The rapid urbanisation, loss of language and decline in birthrate that Maori expe­rienced in the second half of the 20th century were among the most rapid and disruptive changes to any ethnic group any­where.

The effects are still being felt. As our country shifts, the strong sense of con­nection to place among Maori may come into conflict with the steady decline of the regions, the places to which Maori are connected.

“It never really struck me that we were Maori until I was 10 or 11,” says Maori leader Traci Houpapa. “We went to stay with friends of ours, Pakeha. We went eeling and caught these magnificent eels. We thought, ‘Great, dinner.’ Their mother gave them to the cats.”

Houpapa’s mother was Pakeha and her father was Maori, but he wouldn’t speak the language at their home in Taumarunui, although her mother encouraged it: “He would say, ‘It’s a waste of time.

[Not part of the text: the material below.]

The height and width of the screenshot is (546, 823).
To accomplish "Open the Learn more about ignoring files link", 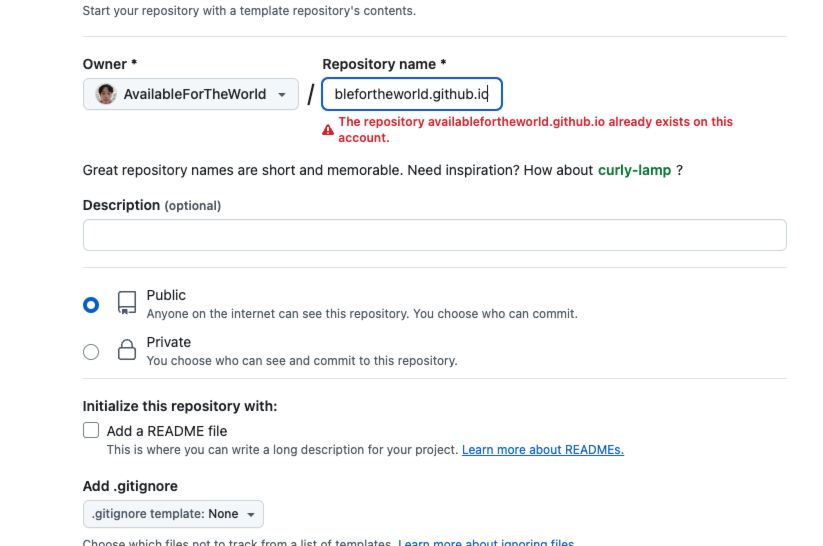I will 486,542.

It’s a Pakeha world now.’ But something in me said, ‘This is important.’

“In fifth form, only three people were taking it. The dean said, ‘Why are you doing this? It’s a waste of time.’ I had to do exams in the library by myself. I was told, ‘You’re just a nuisance, Traci’.”

Houpapa is now chair of the Federation of Maori Authorities, the first woman to hold that position, and also a Tainui execu­tive committee member. She is a partner in a strategic consulting firm and holds a range of directorships and ministerial appointments, including with Landcorp and the National Advisory Council on the Employment of Women. She was made a member of the New Zealand Order of Merit for her services to business and Maori. Houpapa sees a bright future for Maori as an economic nation. It’s been growing suc­cessfully and sustainably over 20 or 30 years, and Treaty of Waitangi claim settle­ments are only a small part of it—$1 billion on an economic base of $37 billion.

“I expect Maori to continue to do well, with a continued emphasis on bringing the halves of people together, participating at all levels of society. Where we are recognised for who we are. This is a really great time in our history. It’s exciting,” she says. “Don’t get me wrong. I’m hugely proud of my Pakeha family. When people stand and recite their whakapapa and say who they are and where they’re from, then I always acknowledge my Croatian, German, Irish side. It’s very much about who I am.

“I ended up here because of the deci­sions and determinations of those canny koro and kuia who saw potential in me and who invested their time and energy and shared their stories of a world that you and I are living in now—their hopes and dreams and aspirations. I was hearing across the ages, things can and should improve.

“They always talked about all of us­ Maori and Pakeha. They never just talked about what’s good for Maori. They talked about what’s good for all of us.

“One of the women, Doreen Chase, she said, ‘No one has taken your tino rangatira­tanga away from you, Traci. It’s like a muscle. Use it and it grows’. She was absolutely dis­missive of those people who said the crown has taken our mana, the crown has taken our tino rangatiratanga. She said we have it, we’re not using it, we’re not nurturing it.”

Thinking about the structure of New Zealand, flexing our nationhood, as Doreen Chase suggested, is valuable for all New Zealanders—part and parcel of under­standing the new New Zealand, the radi­cally different and diverse society that we have become in a few short decades.

In Christchurch, those changes are writ large upon the new city plan, rolled out over empty lots in the CBD.

“The scale of destruction is quite trau­matic, but the prospect of getting a new city redesigned from scratch makes it excit­ing,” says Malcolm Campbell. “You learn to be quite comfortable with change. That’s a life skill a lot of people never get.

“Resilience is an overused word,” he says, “but when you hear people here tell their stories, they’re quite stoic. I think it’s a New Zealand thing. It’s part of the reason I’m attracted to this place.”

Adversity was the shared experience of any settler to this archipelago, whether Maori, Pakeha or recent migrant. Crossing large distances, often at great risk, giving up a life elsewhere for a new land and an unknown culture; it takes strength of char­acter. Though we’re diverse and changing rapidly, this resilient spirit might be the one characteristic that binds all New Zealanders—a valuable quality for an uncertain future.